An aviator's safety suit, ready for impact.
An aviator's safety suit, ready for impact.
Google Patents

Have you ever wondered what the love-child of the Michelin man and an actuary would look like? Augusto Rodal's 1918 invention gives us an idea.

His patented "Safety Suit for Aviators" was the Havana inventor's attempt to create a safe way for pilots to ride in planes. The idea was to create a constant cushion against falls while keeping the arms and legs free. As the patent application claims:

A suitable hose or the like, containing compressed air, is guided in serpentine convolutions around the body and the head of an aviator.

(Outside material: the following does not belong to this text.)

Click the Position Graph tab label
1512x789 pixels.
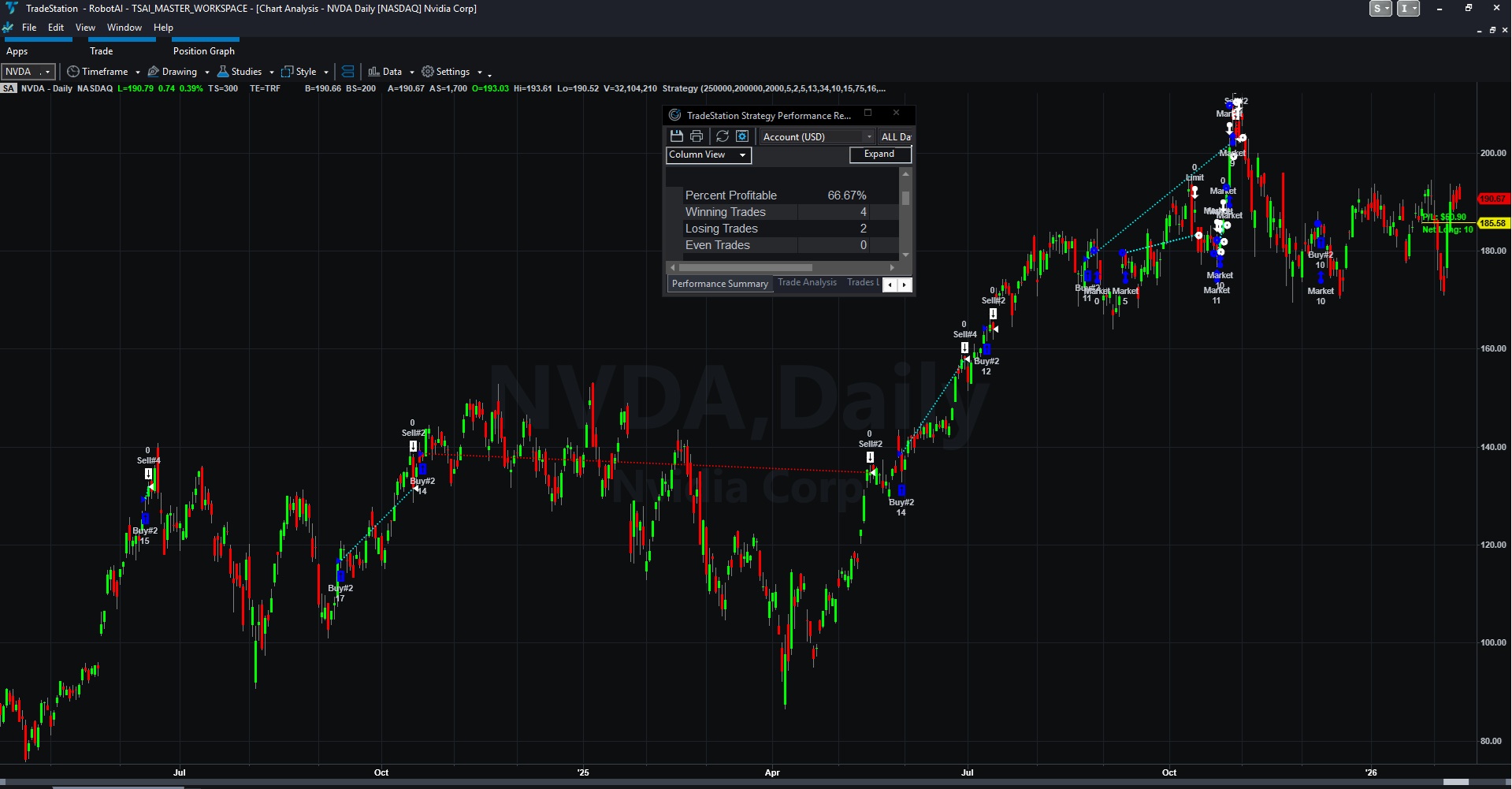(203, 50)
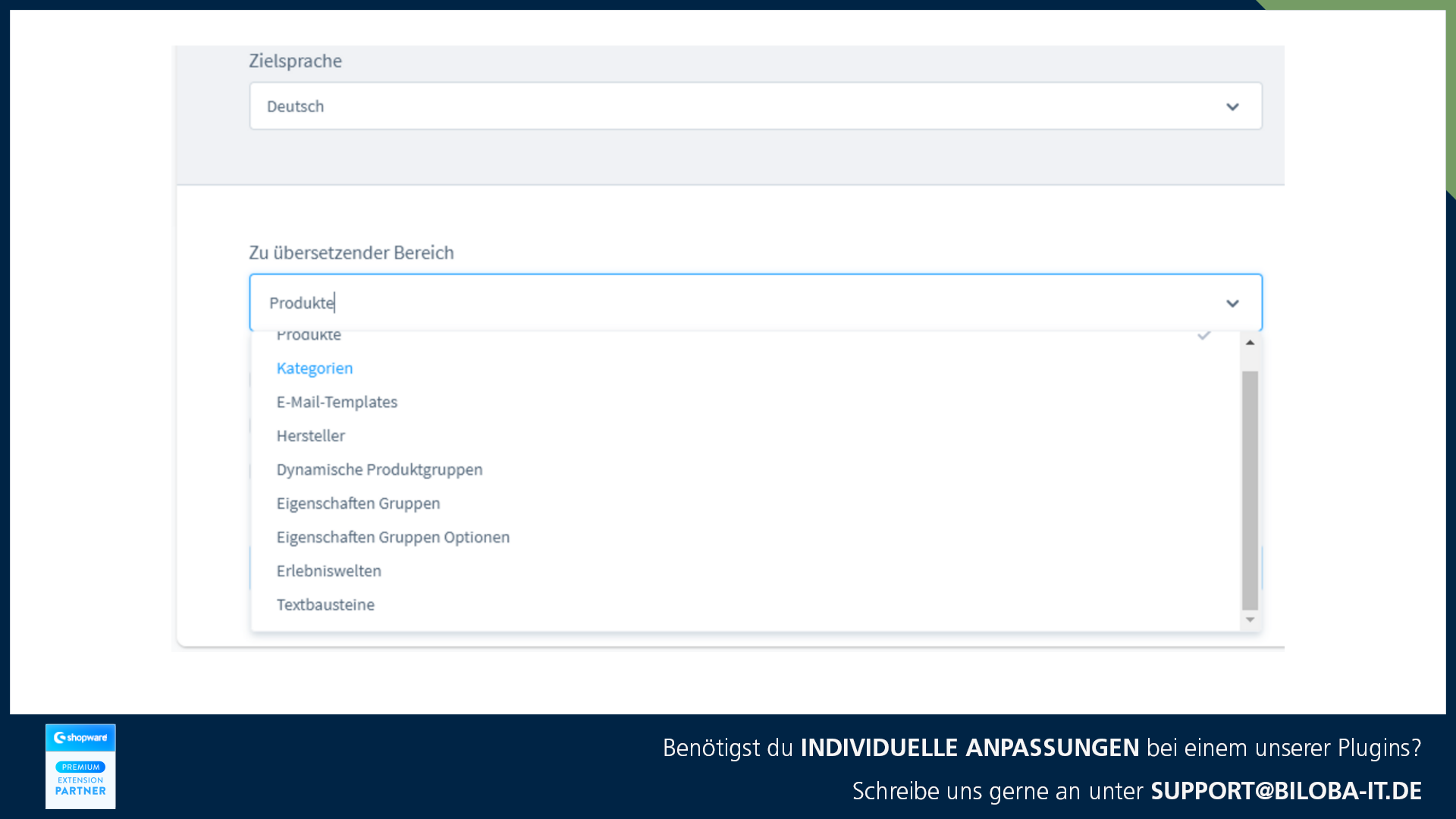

The suit wasn't just a way for aviators to stay safe: Rodale recommended it for "automobilists" as well. Sadly for him, the safety suit never caught on — probably because people didn't want to wear a giant rubber tube every time they flew a plane.

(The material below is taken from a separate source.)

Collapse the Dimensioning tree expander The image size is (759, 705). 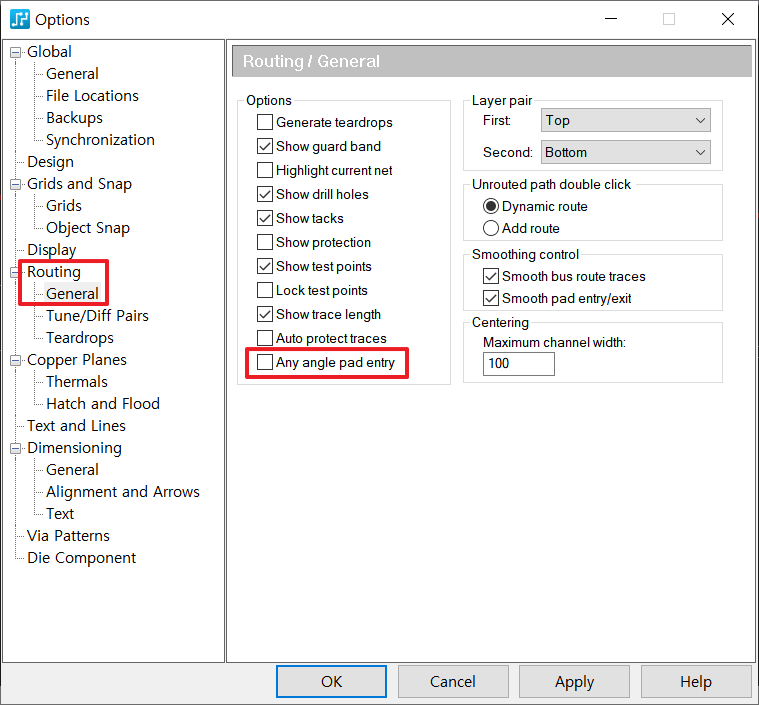pos(15,448)
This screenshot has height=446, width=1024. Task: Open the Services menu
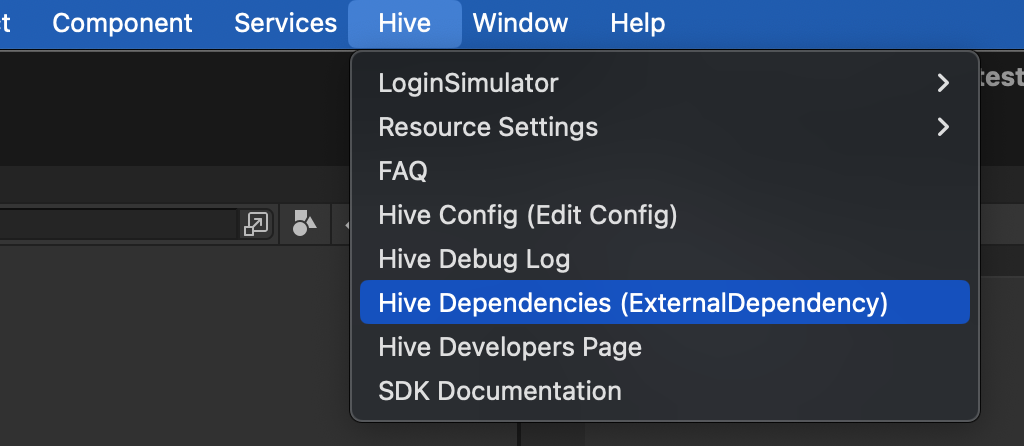285,23
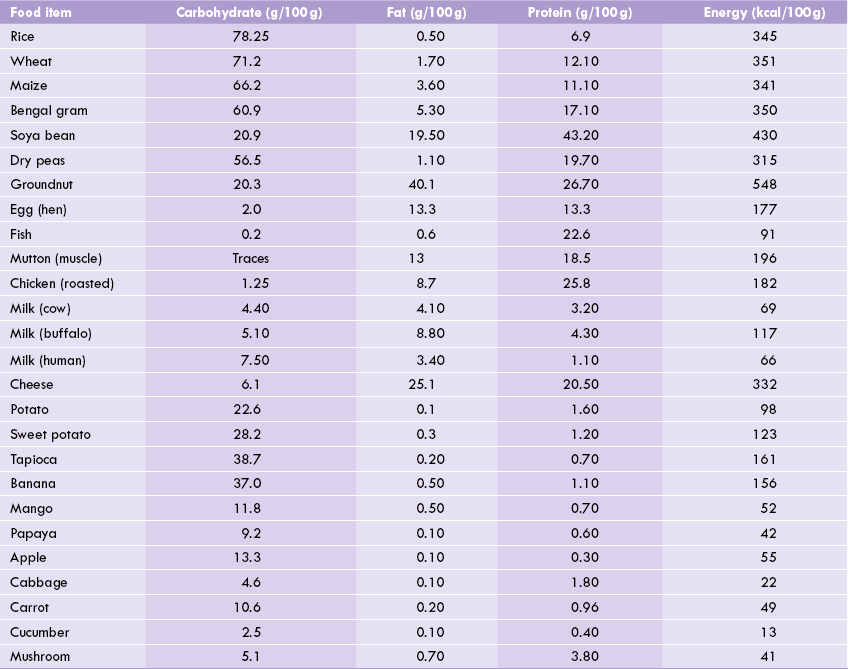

The safety suit reflects a different era for air safety

So why did Rodal think his air-safety suit could possibly be a good idea? Was he insane? Actually, no. The idea is a reflection of how dangerous it was to fly in the 1910s.

1918, after all, was the last year of World War I's dogfights, a new type of aerial warfare that people didn't yet understand. The practice resulted in heavy casualties: according to The World War I Databook, the worst aircrew fatalities were suffered by the United Kingdom, which lost 6,170 men. Unstable wooden planes didn't help, and countries recommended extreme measures to keep pilots safe. The United States, for example, didn't recommend that pilots use parachutes — it was preferable to maneuver a damaged plane to safety and hope that it hit the ground.

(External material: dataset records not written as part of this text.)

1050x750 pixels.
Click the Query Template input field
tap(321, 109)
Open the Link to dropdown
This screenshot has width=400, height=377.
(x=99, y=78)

With those conditions in mind, an air-safety suit makes a lot of sense.

But another airplane invention from the 1910s turned out to be more practical. This device is credited to General Benjamin Foulois, who learned to fly some of the first planes ever purchased by the United States Armed Forces. According to Foulouis' memoirs, he equipped his plane with a leather cinch that he took from the Army stables. Today, we call it a seatbelt.